The adult investigational record
The adult investigational literature is smaller than the pediatric record and more recent in clinical interest. Three studies are foundational.
The Khorram trial, published in the Journal of Clinical Endocrinology & Metabolism in 1997, was a single-blind randomized controlled study of nightly subcutaneous GHRH(1-29) at 10 mcg/kg in 19 men and women aged 55 to 71, over 16 weeks. The reported outcomes included a significant rise in nocturnal GH and IGF-1, a mean 1.26 kg increase in lean body mass in men, improved insulin sensitivity, and patient-reported improvements in well-being and libido [6].

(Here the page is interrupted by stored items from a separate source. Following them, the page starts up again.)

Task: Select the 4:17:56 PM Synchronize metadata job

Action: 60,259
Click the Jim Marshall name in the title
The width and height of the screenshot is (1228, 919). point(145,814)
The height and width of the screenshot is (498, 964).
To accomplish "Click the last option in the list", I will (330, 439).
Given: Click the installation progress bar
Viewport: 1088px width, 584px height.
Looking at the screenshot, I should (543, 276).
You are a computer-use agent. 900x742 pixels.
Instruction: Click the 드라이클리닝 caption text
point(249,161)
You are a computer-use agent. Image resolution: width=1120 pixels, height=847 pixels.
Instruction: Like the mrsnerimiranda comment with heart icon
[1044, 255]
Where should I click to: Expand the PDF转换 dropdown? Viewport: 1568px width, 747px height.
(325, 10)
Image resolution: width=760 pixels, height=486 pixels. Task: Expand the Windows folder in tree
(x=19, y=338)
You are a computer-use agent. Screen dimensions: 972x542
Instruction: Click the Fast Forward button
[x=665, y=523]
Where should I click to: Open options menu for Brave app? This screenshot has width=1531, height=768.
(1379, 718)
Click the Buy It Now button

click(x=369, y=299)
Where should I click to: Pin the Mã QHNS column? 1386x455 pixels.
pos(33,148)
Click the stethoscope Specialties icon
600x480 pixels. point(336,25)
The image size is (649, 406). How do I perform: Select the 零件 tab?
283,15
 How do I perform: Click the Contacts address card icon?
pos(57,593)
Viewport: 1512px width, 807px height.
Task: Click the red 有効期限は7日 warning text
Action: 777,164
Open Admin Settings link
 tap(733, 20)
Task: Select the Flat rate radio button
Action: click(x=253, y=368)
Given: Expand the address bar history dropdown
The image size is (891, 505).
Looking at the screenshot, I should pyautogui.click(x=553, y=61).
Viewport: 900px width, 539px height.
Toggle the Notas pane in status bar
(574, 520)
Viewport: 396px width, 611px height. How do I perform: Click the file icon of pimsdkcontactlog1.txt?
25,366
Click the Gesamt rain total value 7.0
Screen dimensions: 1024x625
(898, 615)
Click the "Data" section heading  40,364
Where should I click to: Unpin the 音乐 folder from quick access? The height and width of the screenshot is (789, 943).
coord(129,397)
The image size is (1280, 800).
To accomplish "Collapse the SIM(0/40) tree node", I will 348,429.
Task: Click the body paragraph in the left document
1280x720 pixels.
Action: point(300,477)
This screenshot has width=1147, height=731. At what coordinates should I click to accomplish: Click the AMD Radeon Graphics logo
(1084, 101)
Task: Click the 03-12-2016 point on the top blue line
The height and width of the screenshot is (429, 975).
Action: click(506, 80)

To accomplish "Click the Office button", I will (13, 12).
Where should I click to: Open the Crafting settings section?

The Vitiello group's six-month nightly subcutaneous sermorelin program in healthy older men and women, funded under NIH grants R01 AG10943 and R01-MH53575, used 14 mcg/kg (approximately a 1 mg evening dose) and reported a doubling of 24-hour GH secretion, an approximately 40 percent rise in IGF-1, a roughly 5 percent reduction in body fat with reciprocal lean-mass increase in men and non-estrogen-replaced women, and a 5-to-7 percent improvement in cognitive processing speed [8]. Estrogen replacement was reported to blunt the body-composition response.
The class-validating Baker trial in Archives of Neurology in 2012 randomized 152 adults aged 55 to 87 — 66 with mild cognitive impairment — to 20 weeks of daily 1 mg subcutaneous tesamorelin or placebo. Executive function improved significantly (p=0.005), IGF-1 rose by 117 percent within the physiologic range, and body fat decreased by 7.4 percent (p<0.001); cognitive benefit was comparable between participants with mild cognitive impairment and healthy older adults [7]. The closely related stabilized GHRH analog was also evaluated for HIV-associated visceral adiposity in the Falutz trial published in the New England Journal of Medicine in 2007, where 26 weeks of daily 2 mg subcutaneous administration produced approximately 15 percent reduction in visceral adipose tissue and a 50 to 100 percent rise in IGF-1 [16].
The reported safety profile
Across pediatric pivotal trials and adult investigational studies, the reported adverse-event profile for sermorelin has been mild and predominantly local. Transient facial flushing and injection-site reactions — pain, erythema, swelling — were observed in approximately one in six patients, with occasional headache; serious adverse events were rare, and no clinically significant changes in routine laboratory values were reported [14].
Documented contraindications include active malignancy, pregnancy, untreated severe hypothyroidism, and hypersensitivity to sermorelin or any vial component. The World Anti-Doping Agency prohibits GHRH and its analogs, including sermorelin, under Code section S2 (Peptide Hormones, Growth Factors, Related Substances and Mimetics) for in- and out-of-competition athletes.